12.07.2016

Estávamos três, garrafas esverdeadas em cima da mesa, corpos bambos e exaustos e por algum motivo me lembrei de uma história. Disse, em meio a risadas, com olhos pequenos: “teve uma época da escola que eu quis de qualquer jeito dar o meu melhor para tudo que eu fizesse. por mais que eu soubesse que era horrível com jogos de bola, entrei na turma do vôlei. em dois meses tinha torcido ou quebrado os dois mindinhos”. Eu ri. Depois abracei, dancei, ri mais um pouco. E vim pra casa dormir.

Faz dois dias que essa história não sai da minha cabeça. Não consigo chegar a nenhuma conclusão com ela e não tenho a menor ideia do motivo de escrever ela aqui hoje e agora.

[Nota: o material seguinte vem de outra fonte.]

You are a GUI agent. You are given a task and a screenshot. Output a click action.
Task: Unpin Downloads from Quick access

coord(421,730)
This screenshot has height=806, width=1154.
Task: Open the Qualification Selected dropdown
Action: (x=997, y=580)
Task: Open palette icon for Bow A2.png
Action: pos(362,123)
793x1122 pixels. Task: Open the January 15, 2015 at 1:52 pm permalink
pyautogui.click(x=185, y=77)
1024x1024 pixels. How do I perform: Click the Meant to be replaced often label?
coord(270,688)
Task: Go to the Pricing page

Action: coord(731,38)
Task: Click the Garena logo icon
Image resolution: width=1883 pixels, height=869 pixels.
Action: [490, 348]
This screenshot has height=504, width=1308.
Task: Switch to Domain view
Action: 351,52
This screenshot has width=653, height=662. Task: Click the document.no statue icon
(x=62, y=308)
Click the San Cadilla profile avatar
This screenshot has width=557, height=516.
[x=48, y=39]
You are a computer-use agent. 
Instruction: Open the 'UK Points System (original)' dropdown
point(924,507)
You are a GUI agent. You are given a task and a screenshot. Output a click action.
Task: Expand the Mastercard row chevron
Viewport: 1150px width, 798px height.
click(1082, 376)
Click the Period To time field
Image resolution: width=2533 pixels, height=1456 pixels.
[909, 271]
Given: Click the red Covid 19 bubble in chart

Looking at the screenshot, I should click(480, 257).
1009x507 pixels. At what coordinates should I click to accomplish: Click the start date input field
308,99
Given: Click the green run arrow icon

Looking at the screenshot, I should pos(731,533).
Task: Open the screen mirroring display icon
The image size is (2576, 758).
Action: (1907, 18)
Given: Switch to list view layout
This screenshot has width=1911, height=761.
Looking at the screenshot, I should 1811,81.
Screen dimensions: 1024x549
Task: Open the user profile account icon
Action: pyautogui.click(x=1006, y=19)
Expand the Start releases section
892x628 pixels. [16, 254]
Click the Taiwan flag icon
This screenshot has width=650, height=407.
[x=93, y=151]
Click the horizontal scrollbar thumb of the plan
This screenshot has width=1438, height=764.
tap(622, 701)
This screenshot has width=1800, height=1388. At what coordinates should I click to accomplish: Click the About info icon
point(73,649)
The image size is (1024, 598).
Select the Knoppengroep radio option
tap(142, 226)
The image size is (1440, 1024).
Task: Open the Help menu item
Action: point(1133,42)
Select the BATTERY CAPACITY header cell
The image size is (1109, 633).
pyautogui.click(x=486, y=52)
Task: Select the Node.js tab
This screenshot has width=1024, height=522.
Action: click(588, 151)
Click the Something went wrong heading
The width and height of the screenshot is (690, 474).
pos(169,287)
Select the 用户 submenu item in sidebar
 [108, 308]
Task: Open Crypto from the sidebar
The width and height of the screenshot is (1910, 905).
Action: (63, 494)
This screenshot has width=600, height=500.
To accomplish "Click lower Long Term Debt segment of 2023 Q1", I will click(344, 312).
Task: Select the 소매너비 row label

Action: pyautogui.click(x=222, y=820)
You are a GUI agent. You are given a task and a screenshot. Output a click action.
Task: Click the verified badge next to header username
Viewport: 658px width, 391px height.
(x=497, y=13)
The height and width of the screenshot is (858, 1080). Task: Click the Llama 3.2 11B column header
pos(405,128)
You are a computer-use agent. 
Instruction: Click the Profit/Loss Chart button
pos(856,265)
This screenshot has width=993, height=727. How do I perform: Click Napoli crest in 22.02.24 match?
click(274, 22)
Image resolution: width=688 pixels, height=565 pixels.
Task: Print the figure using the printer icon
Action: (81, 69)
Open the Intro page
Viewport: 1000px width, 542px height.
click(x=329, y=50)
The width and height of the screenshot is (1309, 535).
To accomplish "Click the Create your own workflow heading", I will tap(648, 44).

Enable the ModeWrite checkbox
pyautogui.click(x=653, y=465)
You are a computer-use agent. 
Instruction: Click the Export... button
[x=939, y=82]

Tem uma tristeza nesses dedos quebrados, tem um desperdício de energia enorme ali. Eu sei lá porque eu precisava me sentir dando o melhor de mim pra tudo. Mais do que eu não ser boa com jogos de bola, eu os detesto. Porque eu só não aceitava que achava aquilo um saco e parava de me martirizar tanto?

De verdade. Se você tá lendo isso, me desculpa. Eu não tenho a menor ideia de onde eu quero chegar com esse texto. Só queria dizer que agora me sinto de novo aquela aluna de vôlei tentando se esconder da bola. A diferença é que escrever me dá prazer, junto com o medo. Vôlei era só medo mesmo.